Practice Questions with Solutions

Question 1. A cycloalkane has 8 carbon atoms. Write its molecular formula and identify the compound.

Answer:

The general formula of cycloalkanes is C_nH_2n.

For n = 8: the formula is C₈H₁₆

The name of the compound is cyclooctane.

Question 2. Name the following compound: a cyclopentane ring with a single ethyl substituent.

Answer:

The parent ring is cyclopentane. A single substituent does not require numbering. The compound is ethylcyclopentane.
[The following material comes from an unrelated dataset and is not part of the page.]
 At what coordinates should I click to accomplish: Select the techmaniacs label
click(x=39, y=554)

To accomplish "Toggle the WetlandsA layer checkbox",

Question 3. How many structural isomers are possible for the cycloalkane with the molecular formula C₅H₁₀? Name them.

Answer:

There are 5 structural cycloalkane isomers of C₅H₁₀:

i. Cyclopentane

ii. Methylcyclobutane

iii. Ethylcyclopropane

iv. 1,1-Dimethylcyclopropane

v. 1,2-Dimethylcyclopropane

Question 4. Explain why cyclopropane is less stable than cyclohexane.

Answer:

Cyclopropane has bond angles of 60°, which are much smaller than the ideal 109.5° for carbon atoms. This leads to significant ring strain and makes the molecule less stable.

In contrast, cyclohexane adopts a chair conformation, in which bond angles are close to 109.5°, so the ring strain is minimal. Therefore, cyclohexane is much more stable than cyclopropane.